Wednesday, December 25, 2013

Becoming Santa (2011)

I stumbled across this on Netflix, where it stood out like a sore thumb. I'm used to seeing Christmas stuff there, of course, but this really jumped out at me. Why? Netflix, for those who don't know, gives everything an estimated rating, based on your personal ratings of things you've watched previously. So in a sea of items marked with one or two stars, this was rated at four. We put it on before we even realized it was a documentary.

The movie follows the adventures of Jack Sanderson as he sets out to become one of the countless Santa Clauses who appear every Christmas. Occasionally, the documentary cuts away to interviews with a slew of experts and Santas who have been at the game longer.

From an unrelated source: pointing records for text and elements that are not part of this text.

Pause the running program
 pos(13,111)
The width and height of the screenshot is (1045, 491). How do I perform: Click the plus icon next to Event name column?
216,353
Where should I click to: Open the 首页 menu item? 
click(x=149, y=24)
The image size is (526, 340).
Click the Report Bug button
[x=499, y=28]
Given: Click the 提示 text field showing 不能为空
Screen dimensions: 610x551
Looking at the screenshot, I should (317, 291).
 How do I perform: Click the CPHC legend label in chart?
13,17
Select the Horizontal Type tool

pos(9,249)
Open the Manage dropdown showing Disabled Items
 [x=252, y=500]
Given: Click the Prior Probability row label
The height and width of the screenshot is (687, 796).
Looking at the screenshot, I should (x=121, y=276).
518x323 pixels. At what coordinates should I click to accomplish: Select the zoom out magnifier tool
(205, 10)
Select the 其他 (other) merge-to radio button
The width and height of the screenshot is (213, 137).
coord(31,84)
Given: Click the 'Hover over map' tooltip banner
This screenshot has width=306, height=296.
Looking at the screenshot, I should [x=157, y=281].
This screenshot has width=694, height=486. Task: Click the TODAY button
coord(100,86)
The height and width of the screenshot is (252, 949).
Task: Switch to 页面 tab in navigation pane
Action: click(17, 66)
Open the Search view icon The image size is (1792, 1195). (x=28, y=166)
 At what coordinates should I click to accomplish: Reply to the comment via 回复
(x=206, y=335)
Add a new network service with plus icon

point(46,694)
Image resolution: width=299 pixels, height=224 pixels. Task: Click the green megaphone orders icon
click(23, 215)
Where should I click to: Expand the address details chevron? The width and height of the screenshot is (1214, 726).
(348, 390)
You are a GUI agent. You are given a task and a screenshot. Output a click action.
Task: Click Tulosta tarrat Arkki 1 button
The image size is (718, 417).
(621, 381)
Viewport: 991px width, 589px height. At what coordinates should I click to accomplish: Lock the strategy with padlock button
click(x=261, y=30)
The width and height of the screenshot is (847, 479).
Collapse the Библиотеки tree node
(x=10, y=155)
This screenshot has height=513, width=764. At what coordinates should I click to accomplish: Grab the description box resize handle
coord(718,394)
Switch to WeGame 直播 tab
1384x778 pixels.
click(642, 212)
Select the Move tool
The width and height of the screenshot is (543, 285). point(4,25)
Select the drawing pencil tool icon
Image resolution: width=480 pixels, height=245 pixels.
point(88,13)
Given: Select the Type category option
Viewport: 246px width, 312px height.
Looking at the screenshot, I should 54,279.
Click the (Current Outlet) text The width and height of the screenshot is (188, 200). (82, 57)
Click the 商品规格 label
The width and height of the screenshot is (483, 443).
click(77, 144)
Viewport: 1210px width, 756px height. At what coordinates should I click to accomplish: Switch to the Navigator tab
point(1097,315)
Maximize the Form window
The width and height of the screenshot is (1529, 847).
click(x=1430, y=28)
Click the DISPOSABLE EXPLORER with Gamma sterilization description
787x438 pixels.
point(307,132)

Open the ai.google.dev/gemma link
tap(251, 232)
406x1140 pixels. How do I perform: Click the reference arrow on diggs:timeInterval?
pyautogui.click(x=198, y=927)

There's an awful lot to like here. The documentary begins with Jack having his beard and hair bleached, a process that turned out being pretty unpleasant (well, unpleasant for him - it was hilarious to watch). He then took a two-day course in becoming Santa Claus and headed to the East Coast for a series of gigs in Massachusetts and New York.

Jack's story was fun, and he certainly offered a good point-of-view. He approached the whole thing sincerely but kept a sense of humor and never seemed to lose his perspective. But the real stars were the peripheral characters: the eccentric woman running the Santa school, the stereotypical Bostonian who hired Jack for a parade, the veteran Santas interviewed, and - of course - the kids.

The historical tangents were decent overall. I was glad to hear the Coke archivist discredit the myth that his company's ad campaign invented the iconic Santa suit, and there was some good info about Black Peter. I'd have preferred a little less time be given to the head of the St. Nicholas Center, whose analysis seemed questionable to me. I'd also have liked a little time spent on other sources that contributed to the modern Santa. It seems like things like this give credit to either Saint Nicholas or pagan sources, but never both. I'm not sure why.

But those trivial details had little impact on the overall documentary, which was simultaneously witty and sweet. This was one of the best Christmas movies I've seen in a while, and I highly recommend you check it out.